Jurnalutama.com (Tanjungpinang) -Tim Intelijen dan Tim Penyidik PIDSUS Kejati Kepri kembali mengungkap dugaan kasus tindak pidana korupsi dalam Pelaksanaan Pekerjaan Pembangunan Studio LPP TVRI Tahun 2022 dengan pagu anggaran Rp. 10.000.000.000,- (sepuluh miliar rupiah), Senin (01/04/24).

Kasi Penkum Kejati Kepri Denny Anteng  Prakoso SH MH., dalam konfirmasi awak media menyampaikan, penanganan kasus dugaan tindak pidana korupsi dalam pelaksanaan pekerjaan pembangunan Studio LPP TVRI Tahun 2022, bermula dengan adanya laporan masyarakat.

Kemudian Tim Intelijen Kejati Kepri melakukan tinjauan lapangan, melakukan klarifikasi kepada pihak-pihak terkait dan mengumpulkan data/dokumen terhadap pelaksanaan pembangunan gedung Studio LPP TVRI Tahun 2022 tersebut.

“Setelah ditemukan adanya dugaan indikasi penyimpangan oleh Tim Intelijen Kejati Kepri dilakukan ekspose yang dihadiri Pejabat Struktural Kejati Kepri, dengan memperoleh hasil kesimpulan ditetapkan untuk dilimpahkan ke Bidang Tindak Pidana Khusus Kejati Kepri, ” ungkapnya.

Kemudian, pada tanggal 7 Februari 2024 dilakukan proses penyelidikan oleh Tim Penyelidik Pidsus Kejati Kepri dalam rangka melakukan serangkaian tindakan penyelidik untuk mencari dan menemukan suatu peristiwa pidana yang diduga sebagai tindak pidana guna menentukan dapat atau tidaknya dilakukan penyidikan, ” tambah Denny.

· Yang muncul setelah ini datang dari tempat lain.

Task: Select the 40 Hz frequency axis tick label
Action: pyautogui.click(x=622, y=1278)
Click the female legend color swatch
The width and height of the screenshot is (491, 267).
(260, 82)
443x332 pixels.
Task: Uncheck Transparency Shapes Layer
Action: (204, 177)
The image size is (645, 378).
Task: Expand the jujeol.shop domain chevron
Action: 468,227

Kasi Penkum Kejati Kepri Denny Anteng Prakoso, SH., MH., juga menjelaskan bahwa setelah dilakukan serangkaian tindakan penyelidikan dengan melakukan pemeriksaan terhadap pihak-pihak terkait.

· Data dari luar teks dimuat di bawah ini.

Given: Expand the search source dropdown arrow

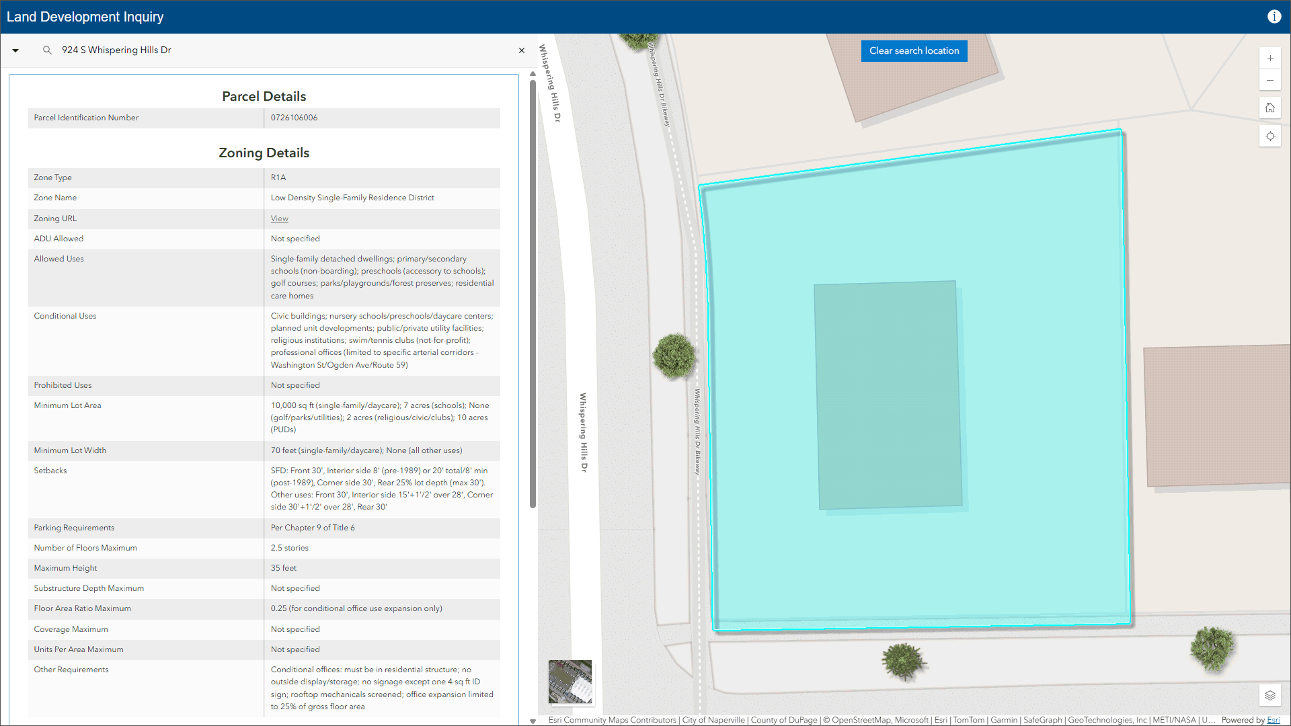Looking at the screenshot, I should (x=15, y=50).
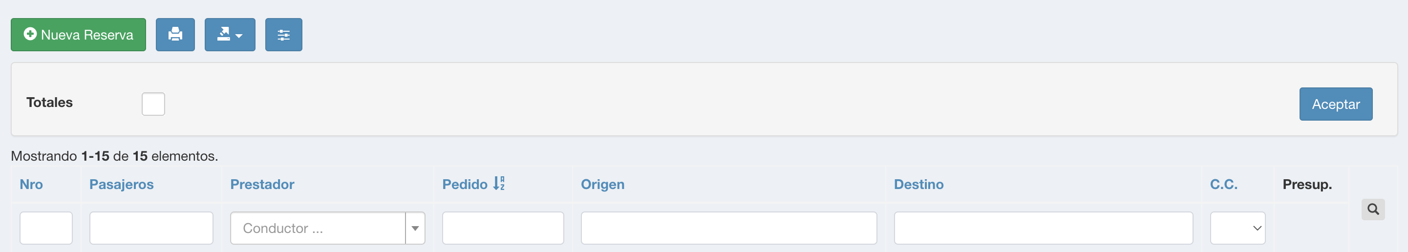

“Mengumpulkan data/dokumen dan tinjauan lapangan bersama Tim Ahli, kemudian Tim Penyelidik melakukan ekspos yang dihadiri Pejabat Struktural Kejati Kepri. Dengan hasil kesimpulan pada tahap penyelidikan yaitu telah diperoleh kesesuaian fakta hukum adanya dugaan terjadinya peristiwa tindak pidana korupsi yang bertentangan dengan peraturan Perundang-undangan berdasarkan Peraturan Presiden Nomor 12 Tahun 2021, tentang Perubahan Atas Peraturan Presiden Nomor 16 Tahun 2018 tentang Pengadaan Barang/Jasa dan melanggar Pasal 2 ayat (1) dan Pasal 3 Jo Pasal 18 UU RI Nomor 31 Tahun 1999 tentang Pemberantasan Tindak Pidana Korupsi sebagaimana telah diubah dan ditambah UU RI Nomor 20 Tahun 2001 tentang Perubahan atas UU RI Nomor 31 Tahun 1999 tentang Pemberantasan Tindak Pidana Korupsi, “ ujar Denny.

Diakhir, Kasi Penkum Kejati Kepri  menyampaikan, Tim Penyidik PIDSUS Kejati Kepri terus mendalami untuk mengusut hingga tuntas perkara tersebut dan diharapkan seluruh lapisan masyarakat tetap mengawasi, memberikan informasi terhadap perkembangan perkara dimaksud serta mendukung penuh upaya pemberantasan korupsi di wilayah Kepulauan Riau, ” pungkasnya.